»Die Einsamkeit von Sonia und Sunny« von Kiran Desai: Zu zweit zwischen den Kontinenten
Kiran Desai hat den Sommerroman für alle Liebenden geschrieben, bei denen es nicht so glatt läuft: »Die Einsamkeit von Sonia und Sunny« ist eine magische Rhapsodie.
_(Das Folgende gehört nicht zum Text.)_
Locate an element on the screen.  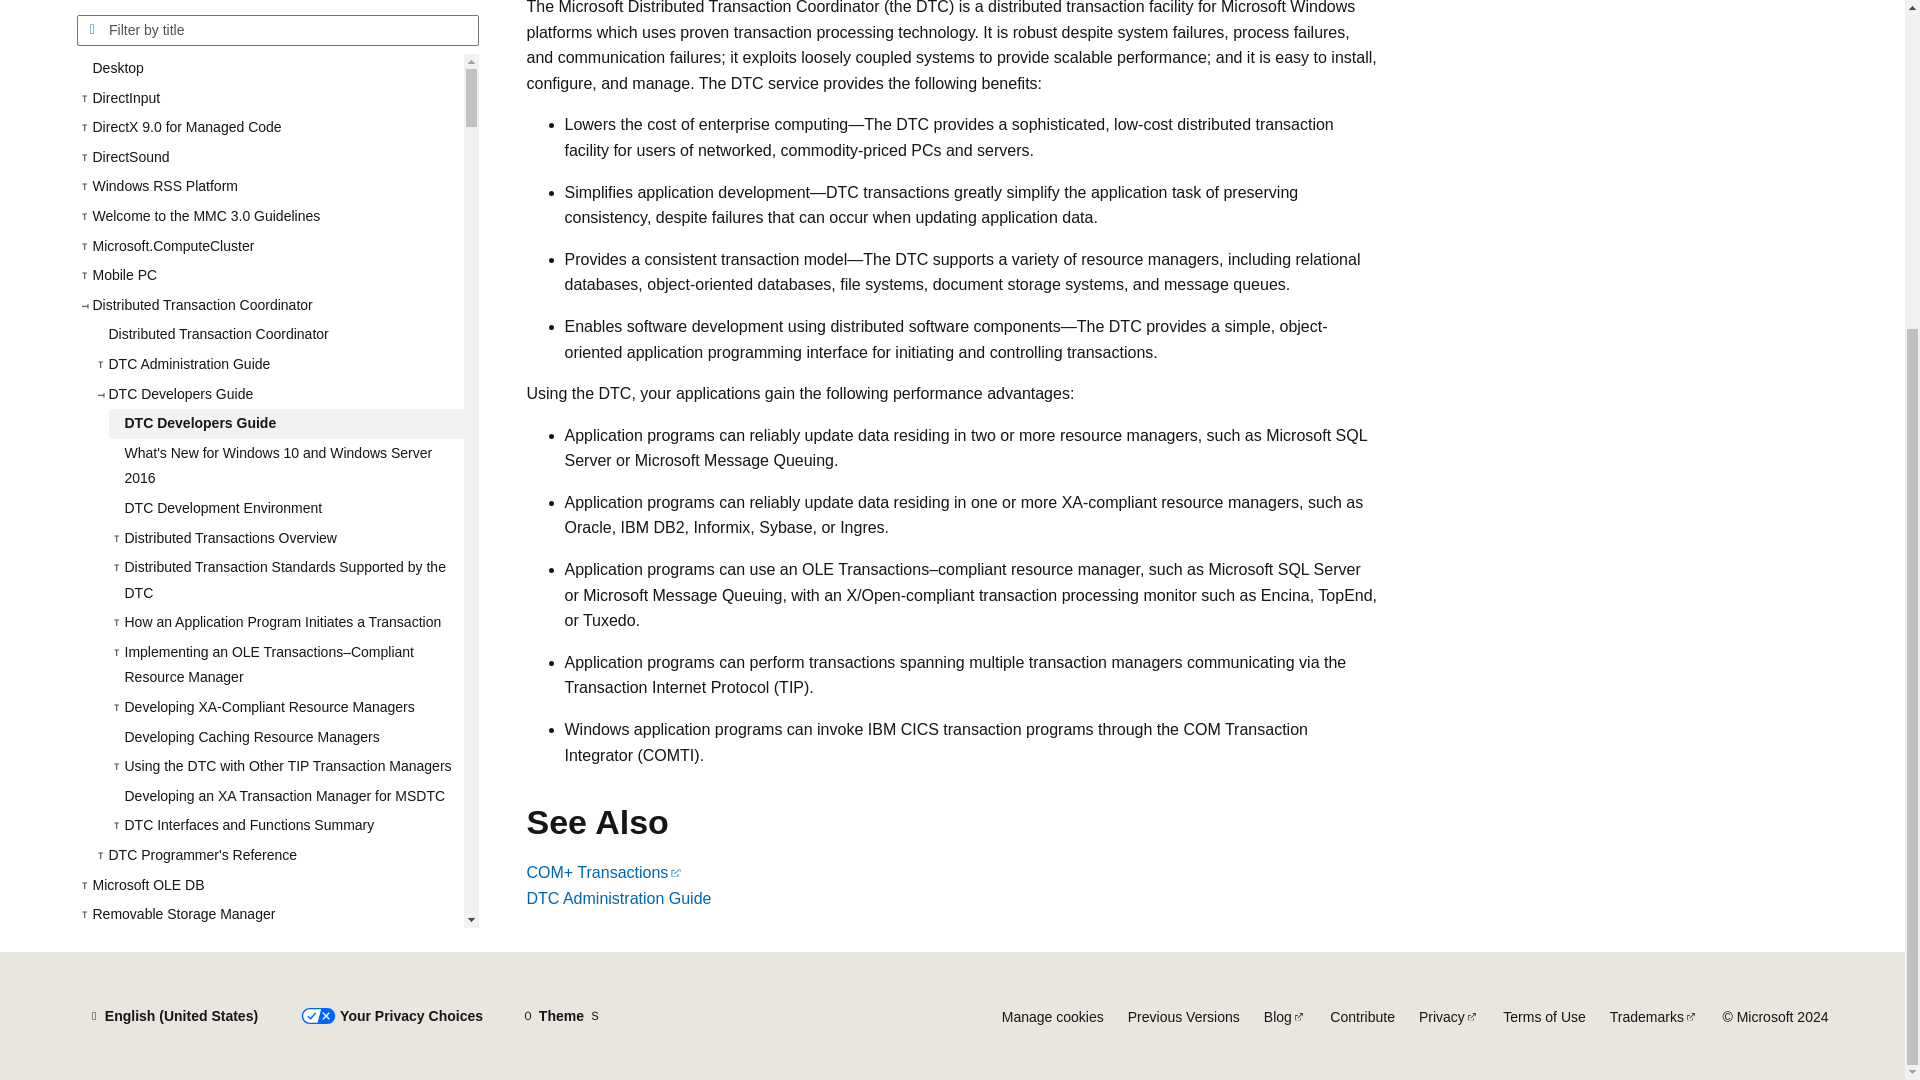
What's New for Windows 10 and Windows Server 2016 is located at coordinates (284, 198).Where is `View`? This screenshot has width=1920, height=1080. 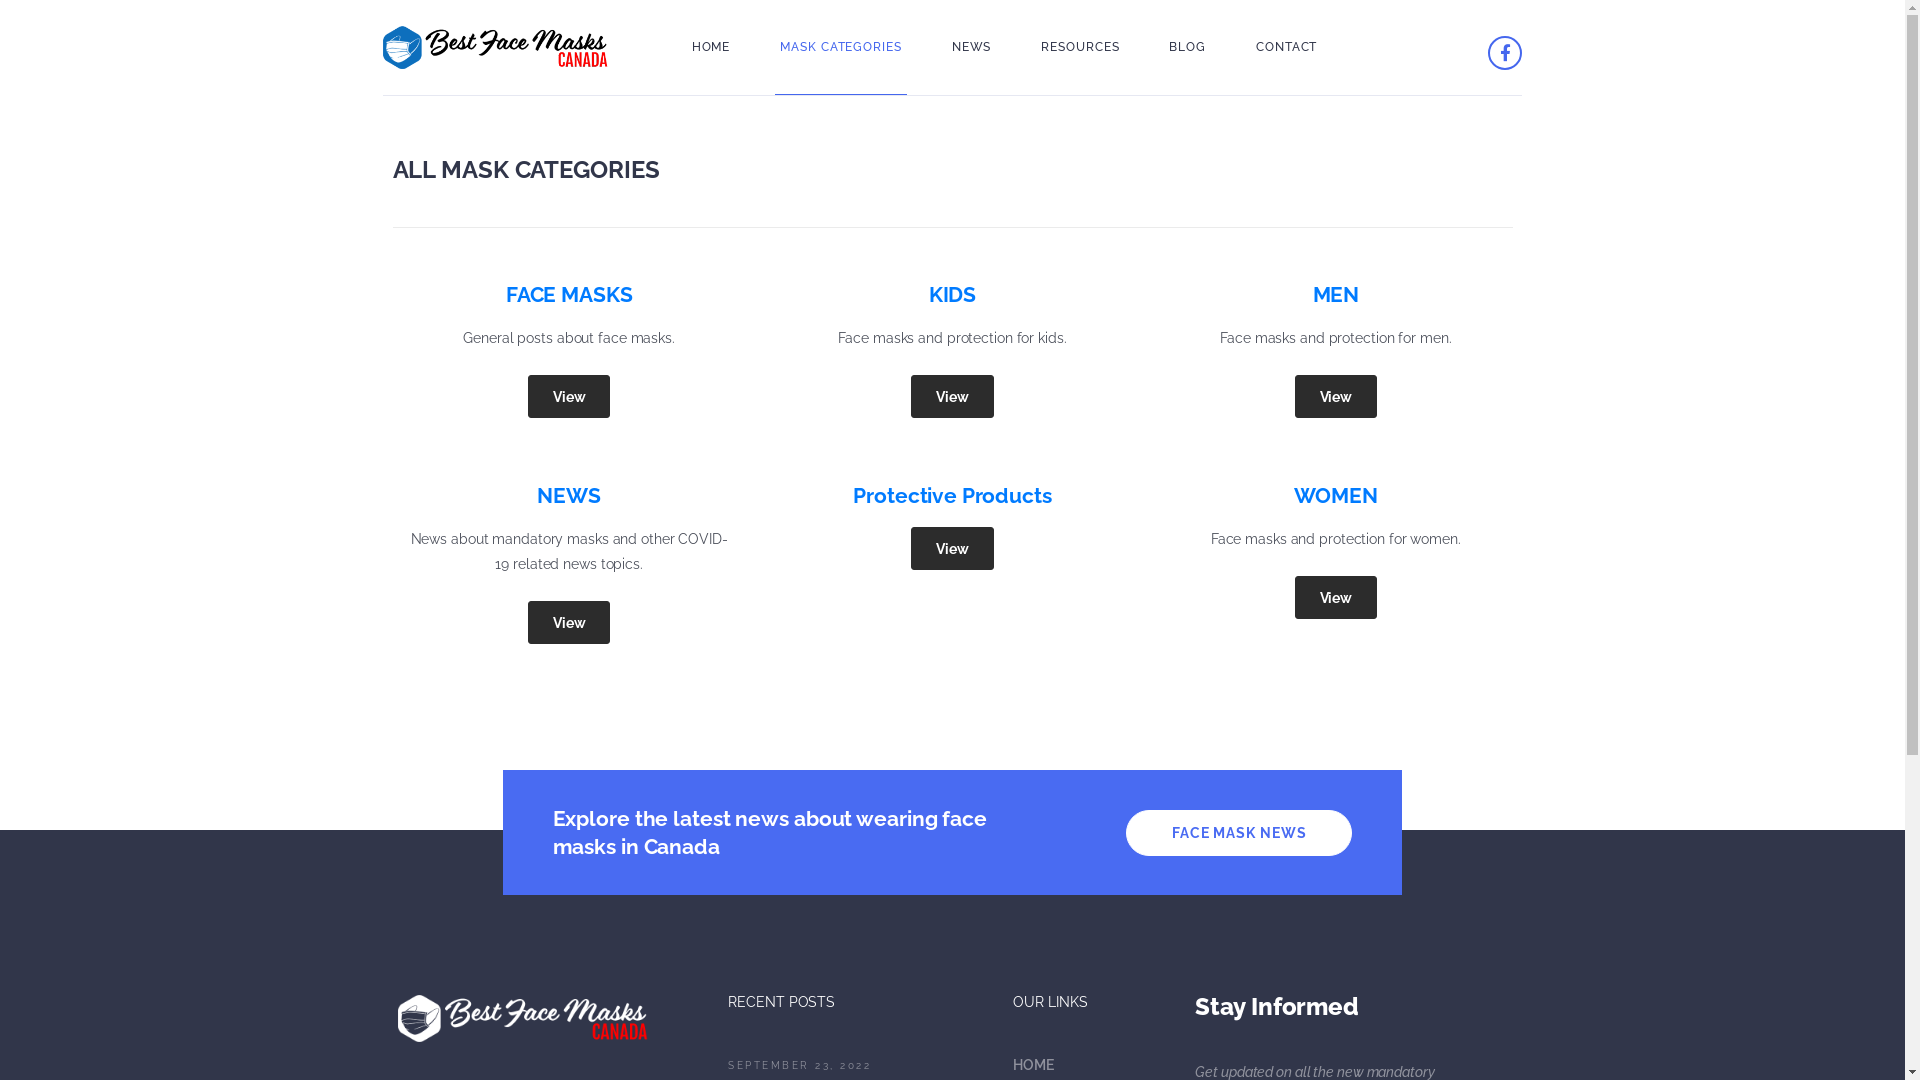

Die Geschichte von Sonia und Sunny, erzählt von Kiran Desai, entführt die Leser in eine Welt voller Liebe, Einsamkeit und kultureller Unterschiede. Sonia, eine Inderin in Vermont, und Sunny, ein Journalist in New York, finden sich in einem arrangierten Eheversprechen wieder. Zwischen postkolonialen Unverträglichkeiten und globalen Entfernungsnöten ringen sie um Freiheit und Liebe. Kiran Desai gelingt es meisterhaft, die Verlorenheit auf diesem Globus in eine hinreißende Geschichte zu verwandeln, die Leser und verzweifelte Menschen gleichermaßen berührt. Ein Roman, der mit kunstvoller Sorgfalt erzählt wird und die Leser auf eine emotionale Reise mitnimmt, die lange nachhallt.
Niemand geht ans Telefon. Es klingelt und klingelt. Am einen Ende der Welt: die Inderin Sonia, die zum Studium nach Vermont gezogen ist, Literatur und kreatives Schreiben natürlich, und die bei schweren Einsamkeitsattacken, also dauernd, zu Hause anruft. Am anderen Ende der Welt ihre Eltern, die kinderlos in Delhi zurückgeblieben sind, deshalb umso leidenschaftlicher die heimische Kochkunst zelebrieren, wie so viele ihrer Freunde, deren Kinder außer Landes sind, jede und jeder durch die globale Wanderschaft auf seine Weise vereinsamt.